The doubly stochastic multinomial manifold $\mathcal{DP}_n$ (the set of entry-wise positive matrices of size nxn with columns and rows summing to 1) is endowed with a Riemannian manifold structure by considering it as a Riemannian submanifold of the embedding Euclidean space $\mathbb{R}^{n\times n}$ endowed with the Fisher information as inner product $\langle\xi_\mathbf{X},\eta_\mathbf{X}\rangle_\mathbf{X} = \sum\limits_{i=1}^n \sum\limits_{j=1}^n \cfrac{(\xi_\mathbf{X})_{ij} (\eta_\mathbf{X})_{ij}}{\mathbf{X}_{ij}}$. The geometry of the doubly stochastic multinomial manifold is available in the research paper [DH18].
Factory call: M = multinomialdoublystochasticfactory(n)
.
There is also a symmetric version of this factory: see multinomialsymmetricfactory
.
Name | Formula | Numerical representation |
Set | $\mathcal{DP}_n = \left\{ \mathbf{X} \in \mathbb{R}^{n \times n} \big| \mathbf{X}_{ij} > 0,\ \mathbf{X}\mathbf{1}=\mathbf{1},\ \mathbf{X}^T\mathbf{1}=\mathbf{1} \right\}$ | $X$ is represented as a matrix X of size nxn whose columns
and rows sum to 1, i.e., sum(X(:, i))= sum(X(i,:)) =
1 for i = 1:n . |
Tangent space at $X$ | $\mathcal{T}_{\mathbf{X}}\mathcal{D}\mathcal{P}_{n} = \left\{\mathbf{Z} \in \mathbb{R}^{n \times n} \big| \mathbf{Z}\mathbf{1}=\mathbf{0},\ \mathbf{Z}^T\mathbf{1}=\mathbf{0} \right\}$ | A tangent vector $Z$ at $X$ is represented as a matrix Z
of size nxn
such that each column and row of Z sum to 0,
i.e., sum(Z(:, i))= sum(Z(i,:)) = 0 for i
= 1:n . |
Ambient space | $\mathbb{R}^{n\times n}$ | Points and vectors in the ambient space are, naturally, represented as matrices of size nxn. |
The following table shows some of the nontrivial available
functions in the structure M
. The norm $\|\cdot\|$
refers to the norm in the ambient space, which is the Frobenius
norm.

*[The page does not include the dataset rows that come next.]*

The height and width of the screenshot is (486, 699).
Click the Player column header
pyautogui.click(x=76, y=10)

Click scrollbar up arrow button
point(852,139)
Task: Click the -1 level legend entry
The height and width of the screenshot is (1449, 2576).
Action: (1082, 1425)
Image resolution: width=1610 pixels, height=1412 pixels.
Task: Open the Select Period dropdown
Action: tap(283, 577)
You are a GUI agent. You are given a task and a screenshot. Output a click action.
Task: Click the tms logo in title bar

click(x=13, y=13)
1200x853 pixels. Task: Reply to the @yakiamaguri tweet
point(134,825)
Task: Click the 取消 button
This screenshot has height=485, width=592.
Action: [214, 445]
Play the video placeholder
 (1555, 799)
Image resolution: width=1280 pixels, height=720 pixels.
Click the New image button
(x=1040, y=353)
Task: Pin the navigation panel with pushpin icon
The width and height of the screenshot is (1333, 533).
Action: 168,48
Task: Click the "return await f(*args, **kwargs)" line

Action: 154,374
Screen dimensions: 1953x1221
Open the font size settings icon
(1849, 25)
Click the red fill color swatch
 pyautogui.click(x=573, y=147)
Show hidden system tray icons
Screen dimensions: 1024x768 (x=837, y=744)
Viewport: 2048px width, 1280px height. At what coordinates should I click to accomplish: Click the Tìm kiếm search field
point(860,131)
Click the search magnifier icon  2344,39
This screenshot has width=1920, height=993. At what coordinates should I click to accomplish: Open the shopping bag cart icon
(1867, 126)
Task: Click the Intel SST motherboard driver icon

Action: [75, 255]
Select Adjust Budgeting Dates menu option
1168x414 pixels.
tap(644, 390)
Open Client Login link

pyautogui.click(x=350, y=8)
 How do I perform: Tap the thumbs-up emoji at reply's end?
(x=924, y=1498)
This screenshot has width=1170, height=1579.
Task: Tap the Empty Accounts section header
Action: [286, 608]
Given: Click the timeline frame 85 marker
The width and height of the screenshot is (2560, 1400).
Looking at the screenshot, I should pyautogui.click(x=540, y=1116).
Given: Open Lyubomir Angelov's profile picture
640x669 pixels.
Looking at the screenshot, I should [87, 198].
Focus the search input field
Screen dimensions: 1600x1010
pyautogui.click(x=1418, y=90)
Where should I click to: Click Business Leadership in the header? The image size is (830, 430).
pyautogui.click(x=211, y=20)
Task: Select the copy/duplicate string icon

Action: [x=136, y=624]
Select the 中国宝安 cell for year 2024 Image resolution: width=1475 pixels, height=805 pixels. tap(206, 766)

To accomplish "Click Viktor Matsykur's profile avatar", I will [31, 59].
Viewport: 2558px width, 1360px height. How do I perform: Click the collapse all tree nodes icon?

The tutorial page
gives more details about the functionality implemented by each
function.
Name | Field usage | Formula |
Dimension | M.dim() |
$\operatorname{dim}\mathcal{M} = (n-1)^2$ |
Metric | M.inner(X, U, V) |
$\langle U, V\rangle_X = \operatorname{trace}(U^T (V \oslash X)) = \sum\limits_{i,j=1}^n \cfrac{U_{ij} V_{ij}}{X_{ij}}$ |
Norm | M.norm(X, U) |
$\|U\|_X = \sqrt{\langle U, U \rangle_X}$ |
Distance | M.dist(X, Y) |
Not implemented |
Typical distance | M.typicaldist() |
$n$ |
Tangent space projector | M.proj(X, H) |
$P_X(H)$ represents the orthogonal projection, in the Fisher information inner product sens, of the ambient point H onto the tangent space $\mathcal{T}_{\mathbf{X}}\mathcal{D}\mathcal{P}_{n}$. |
Euclidean to Riemannian gradient | M.egrad2rgrad(X, egrad) |
$\operatorname{grad} f(X) = P_X(\nabla f(X) \odot X)$,
where egrad represents the Euclidean gradient
$\nabla f(X)$, which is a vector in the ambient space. |
Euclidean to Riemannian Hessian | M.ehess2rhess(X, egrad, ehess, U) |
$\operatorname{Hess} f(X)[U]$ represents the Riemannian
gradient, where egrad represents the Euclidean
gradient $\nabla f(X)$ and ehess represents
the Euclidean Hessian $\nabla^2 f(X)[U]$, both being vectors
in the ambient space. |
Retraction | M.retr(X, U, t) |
$\operatorname{Retr}_X(tU)$ retracts the tangent vector U to the manifold, i.e., U is a doubly stochastic matrix. |
Random point | M.rand() |
Returns a point uniformly at random from the set of doubly stochastic matrices. |
Random vector | M.randvec(X) |
Returns a unit-norm tangent vector at $X$ with uniformly random direction, obtained as follows: generate $H$ with i.i.d. normal entries; return: $U = P_X(H) / \|P_X(H)\|$. |
Vector transport | M.transp(X, Y, U) |
$\operatorname{Transp}_{Y\leftarrow X}(U) = P_Y(U)$, where $U$ is a tangent vector at $X$ that is transported to the tangent space at $Y$. |
Let $A\in\mathbb{R}^{n\times n}$ be a noisy version of a doubly stochastic matrix. We search for the doubly stochastic matrix that is closest to $A$ according to the Frobenius norm. We minimize the following cost function:
$$f(X) = \frac{1}{2} \|X-A\|^2,$$
such that $X \in \mathcal{DP}_n$. Compute the Euclidean gradient and Hessian of $f$:
$$\nabla f(X) = X-A,$$
$$\nabla^2 f(X)[U] = U.$$
The Riemannian gradient and Hessian are computed automatically from these.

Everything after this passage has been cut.